Excellent reply. Thank you for your attention and information —jules
What about the need to plan? If you find yourself, as a result of random migration over prior generations in a northern climate, planning becomes essential for survival.
People will do what is necessary when it is essential for survival, whether that is planning or spontaneous improvisation. In the context of upward social mobility, planning is required. How much planning depends upon the aegis of authoritarian forces maintained by the upper class. At the other end of the spectrum is the self-indulgent incoherence of the upper class. Not surprisingly we have both in the US.
How do you plan for your family's health when the upper class defies its own rules about social distancing, a term it invented? How do you follow the advice of competent individuals outside of the gated news establishment? How do you achieve self-actualization when you are told that you essentially 'black' or essentially 'white' or essentially 'colored'?
I think the Wild West is our best metaphor. If we want to be civilized, we may have to grow civilization anew. And to preserve what we know to be civilized, we may have to look beyond traditional borders for examples. Today, with regards to the proper use of history, I am saying the traditional borders of 'current events' are not a good model for what should be considered civilized. Maybe everybody alive right now has it wrong. So we must look to history.
I would also add that I expect a lot more from Europe and Japan than I thought I would have to for models of civilization.

## Recorded information

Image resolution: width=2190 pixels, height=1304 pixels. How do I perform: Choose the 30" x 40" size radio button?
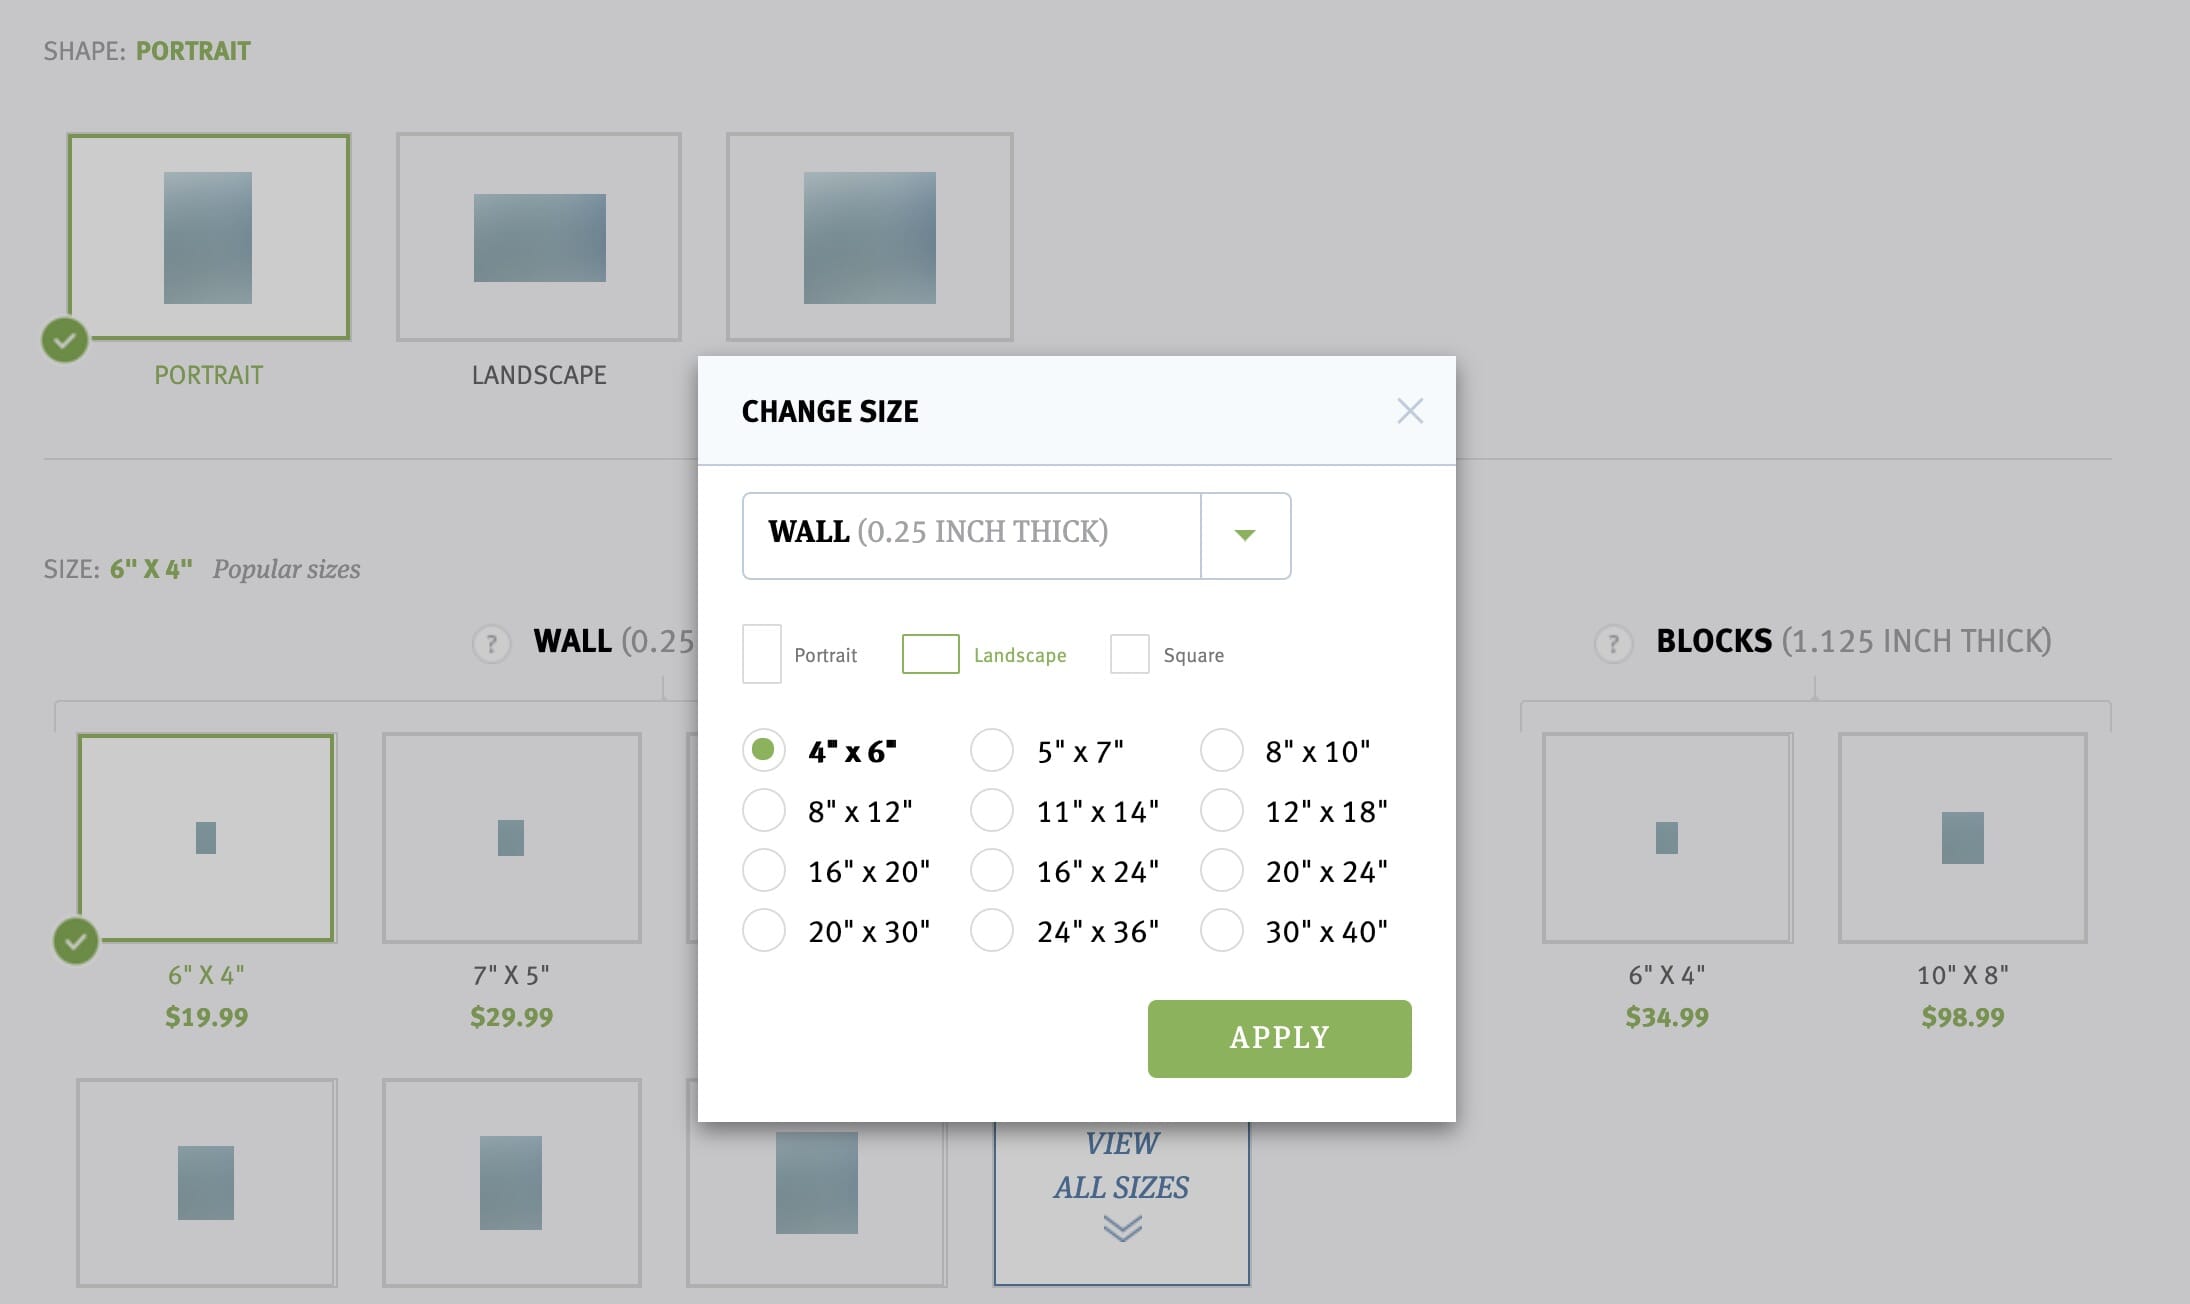1222,930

## Task statement
Can you continue the comment thread on planning, social class, and civilization from its last sentence?

## Response to this exercise
Thanks for the response but we seem to be approaching the subject in a different context. The original question relates to why achievements in science and other fields evolved in Europe and not Africa. This a process that started centuries ago and predates current issues of class and national borders.
I see. I think the core of the answer relates to Popper, having to do with the strength of a culture to be able to deal with a philosophy that asserts contingency and emergent property of truth. Any society that doesn't experience the dynamism of large stable populations that gives rise to a conflict of visions will be unable to sustain the sort of debates necessary to evolve rationality. That to me is the fundamental question. Is there a population of many millions that is coherent enough to sustain intellectual conflict, yet open or far flung enough to not suppress variant answers?
I would argue that the conflicts between Christian canon law and the secular 'divine right of kings' played a large role in the Middle Ages during and after the fall of Rome. That the Roman Empire split in two as did the Catholic Church set the stage. The Protestant Reformation was another split that accelerated the process. Any civilization that could withstand schisms of this magnitude would inevitably evolve something like an Enlightenment. The key was that in Western Europe there were enough remnants remaining after the wars that would have destroyed smaller, more isolated populations.
Again, geographically it is trivially easy to get around Europe. Rome to Brussels or Madrid to Prague are 1500 or 2200 km respectively. Brazzaville to Kisangani is 2300, that's all just Congo.
Michael, The last paragraph is beautifully written. It is a pleasure to read.